También obviamente están quienes a pesar de sentir dolor, asco, pena, también sienten el paralizante enemigo para cualquier cambio; “el miedo”, ese miedo que no les permite levantarse contra el status quo y, por alguna extraña razón, les hace creer merecedores de todo evento nefasto que sucede, agachando la cabeza ante las injusticias.
A su lado por supuesto está el opresor, aquel que se cree con derecho de pasar por encima del otro, por considerarse superior, los “narcisistas sociales”, que se catalogan así mismos como “gente de bien” y que consideran al 99 por ciento de la población, a los «otros»; cómo despectivamente suelen llamar, a quienes no caben en su pequeño círculo, por no cumplir con el lleno de sus expectativas, (generalmente de tipo económico); cómo merecedores de todas sus desgracias (eso les pasa por no nacer en una familia de bien), como si el derecho a la justicia se heredará genéticamente están indiscutiblemente las víctimas y sus familiares que en últimas terminan siendo víctimas también.
Pero en este maquiavélico juego de la guerra donde muchos insisten en poner buenos y malos, también aparecen los victimarios que en la gran mayoría de las ocasiones de una u otra manera han sido víctimas con anticipación, víctimas de un círculo vicioso de enfrentamientos, de venganzas, de hambre, de abandono, de una formación inescrupulosa y retrograda, víctimas de un Estado que no está, víctimas de siglos de violencia, desigualdad e injusticias.
Tampoco es mi pretensión, justificar los delitos y las atrocidades de quienes se han inscrito en la historia terrorífica de Colombia con sus actos belicosos; simplemente es la de reconocer humanos enfermos, dañados, faltos de afecto, de herramientas para la vida, de inteligencia emocional… De allí mi rabia, mi «digna rabia”, aquella emoción considerada por muchos como negativa que, a mi parecer no lo es tanto; pues cumple un papel vivificador, siendo ella la encargada de sacudirnos, de ver lo que con los ojos suavizantes del perdón y el olvido.
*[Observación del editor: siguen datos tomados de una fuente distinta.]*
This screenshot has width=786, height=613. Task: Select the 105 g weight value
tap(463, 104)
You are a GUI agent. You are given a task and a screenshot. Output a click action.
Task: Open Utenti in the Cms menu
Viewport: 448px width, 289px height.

La responsable de movernos y movilizarnos, la digna rabia; aquella que aparece como producto de sucesos injustos, aquella que nos invita a pensar más y mejor, a llegar a las profundidades del hades que habita en cada uno de nosotros para rescatar las almas, nuestras propias almas, cuál Morfeo con Euridice.
Es por tal razón que ejercicios como los realizados por la Comisión de la Verdad y las audiencias de la JEP, en la escucha profunda y atenta de las partes, permitiéndoles expresar con libertad su digna rabia para hacer catarsis, son tan necesarios en el conflicto y posconflicto, pues a través de ello es posible sanar, liberarse, limpiarse, recomponerse y encontrar la paz anhelada.
Nada más mezquino que querer ahogar, desaparecer, dirimir la rabia… ella es necesaria, es parte de vivir, de existir, y nadie tiene el derecho de elegir por el otro las emociones que “debería sentir”; solo quien los experimenta es el dueño de ellas, y aprender a gestionarlas es su trabajo y responsabilidad. Todos tenemos derecho a la digna rabia, sin distingos de edad, sexo o color de piel, a aquella digna rabia que tiene una finalidad, que se hace presente y no desaparece hasta lograr su objetivo transformador, la digna rabia que abre los ojos, dispone la mente, y prepara el camino de la digna paz.